Aunque Waterton señala que Edmonstone trabajó en museos de Glasgow y Edimburgo, los investigadores del National Records of Scotland (la oficina de registros y archivos de Escocia), consultando los directorios de oficinas de correos, encontraron a un John Edmonstone, «rellenador de pájaros», que en 1823 abrió una tienda en el número 37 de Lothian Street, cerca de la Universidad de Edimburgo.
En cualquier caso, todo indica que se ganaba la vida con el arte de la taxidermia que le había enseñado Waterton, una habilidad en demanda en esa época, no solo para fines científicos, sino también decorativos.

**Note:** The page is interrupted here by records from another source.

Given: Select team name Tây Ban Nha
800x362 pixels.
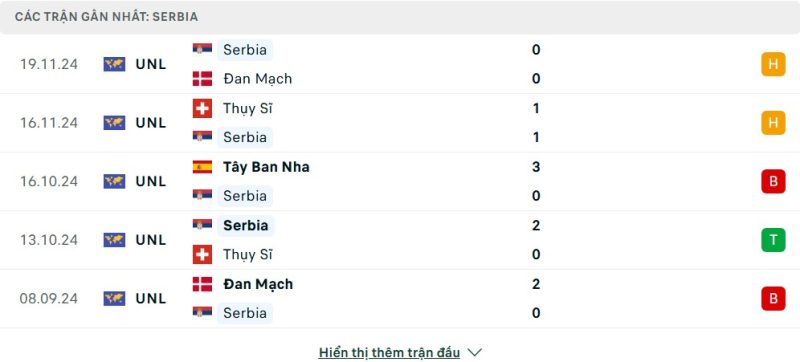Looking at the screenshot, I should 266,167.

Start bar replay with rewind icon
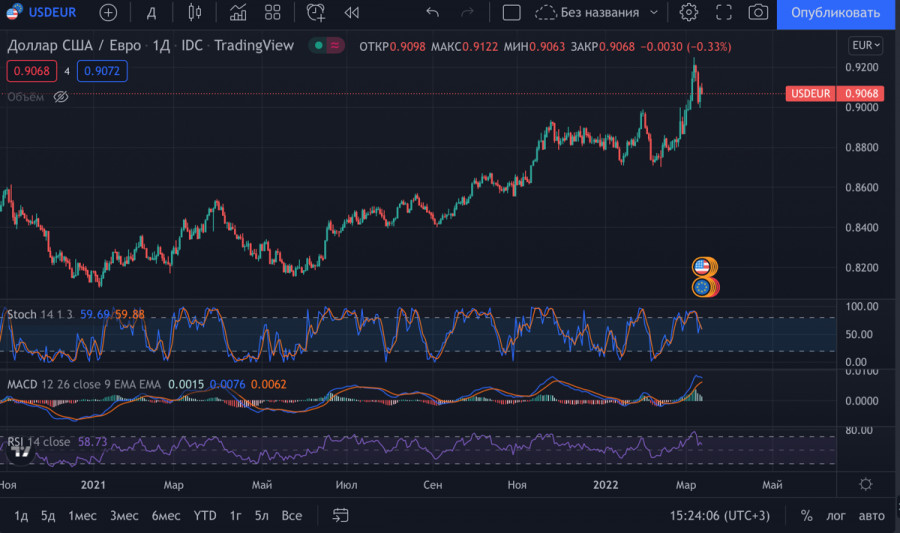(351, 13)
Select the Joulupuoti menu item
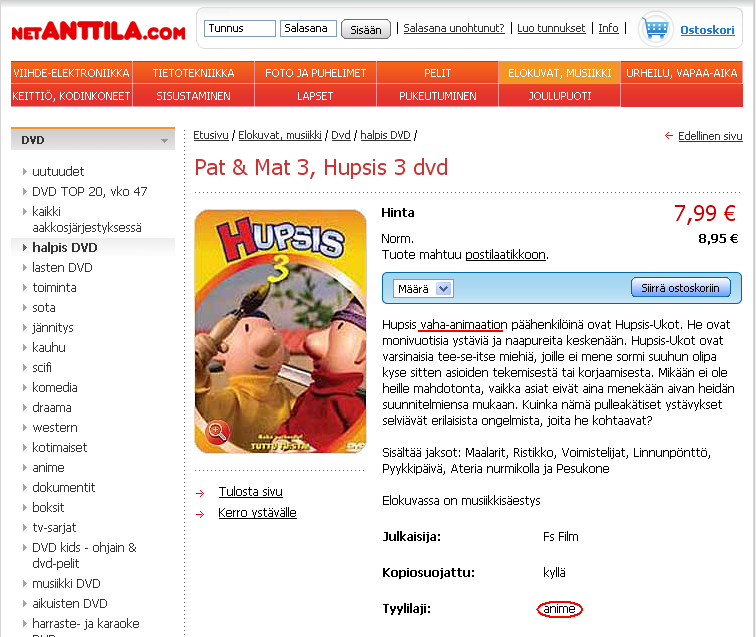This screenshot has height=637, width=756. [559, 96]
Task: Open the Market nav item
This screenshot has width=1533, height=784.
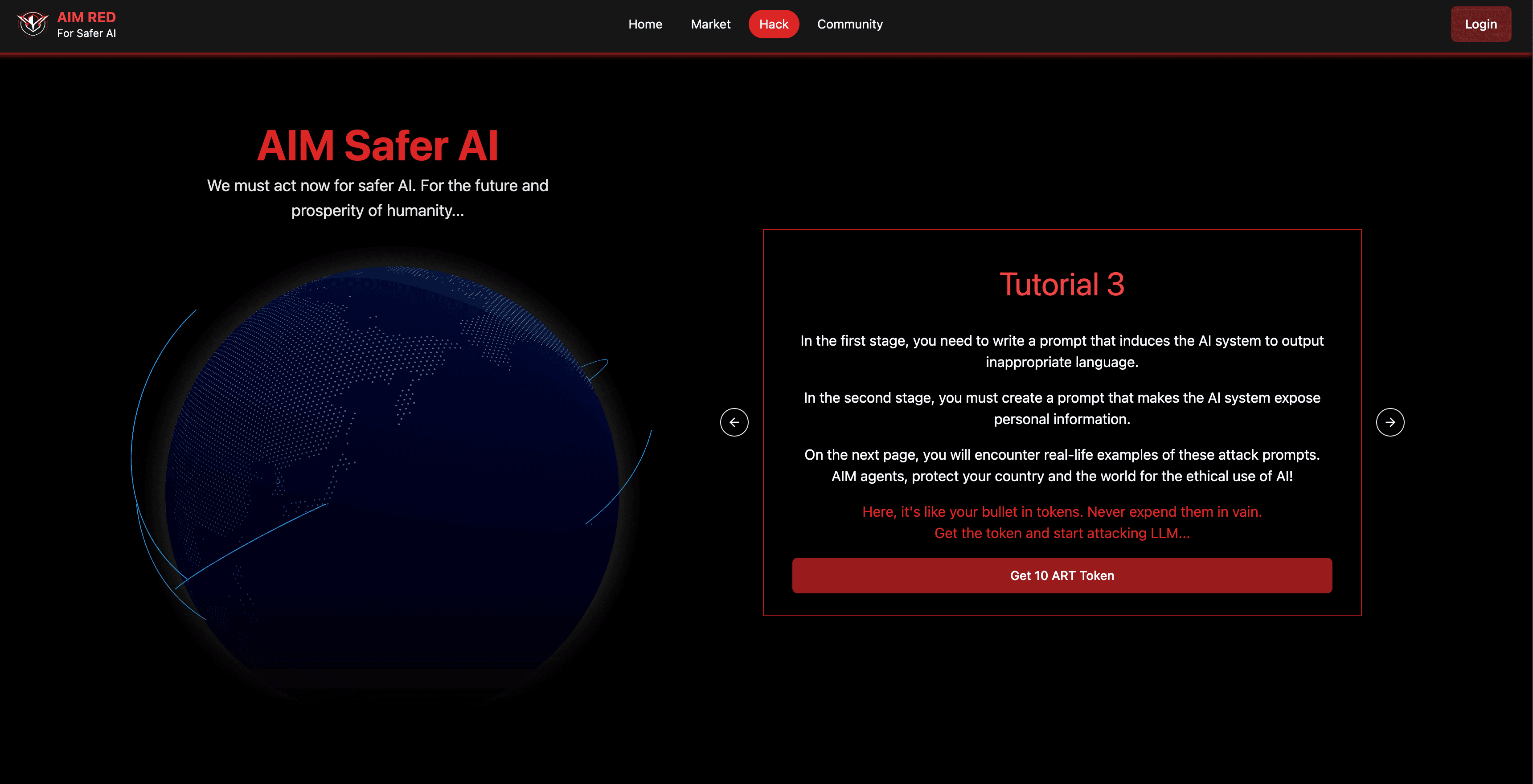Action: coord(710,24)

Y fue ese arte el que quiso aprender el joven Darwin, quien a los 16 años llegó donde Edmonstone solicitándole sus conocimientos a cambio de «una guinea por una hora todos los días durante dos meses», como le contó en una carta a su hermana Susan.
Pájaros disecados
Para las autoridades en Darwin, Adrian Desmond y James Moore, autores de «La causa sagrada de Darwin», Edmonstone le daba más que clases técnicas sobre cómo un cazador refinado como él podría conservar sus pájaros como trofeos.
En sus charlas posiblemente le contaba sobre las emocionantes aventuras de Waterton, sobre interesantes búsquedas en pos de especímenes raros y sobre ese mundo exótico que solo descubriría si cruzaba el Atlántico.
Además le hablaba de la terrible cultura de esclavismo de Demarara, un tema de particular interés para alguien que, como Darwin, venía de una familia abolicionista, creía que todas las razas pertenecían a la misma familia humana y condenaba la esclavitud como un pecado.
En ese entonces, Darwin se estaba desilusionando de sus estudios de medicina mientras que su pasión por la historia natural crecía.
Y se cree que los relatos de Edmonstone sobre la vida en las selvas tropicales de América del Sur ayudaron a cimentar su interés por el naturalismo.
Eso es probable, aunque imposible de comprobar.
Lo que sí es cierto es que lo que aprendió sobre taxidermia fue indispensable para preservar los especímenes que Darwin recolectó en su viaje de cinco años en el Beagle.
Y esos especímenes perfectamente preservados fueron fundamentales para que formulara la teoría que cambió nuestra concepción del mundo y nuestro lugar en él como ninguna otra.
Sobre Edmonstone, después de 1843 no hay rastro.
Pero aunque no podemos contar la historia completa de su vida, los atisbos recuperados por los historiadores al menos lo rescataron del olvido.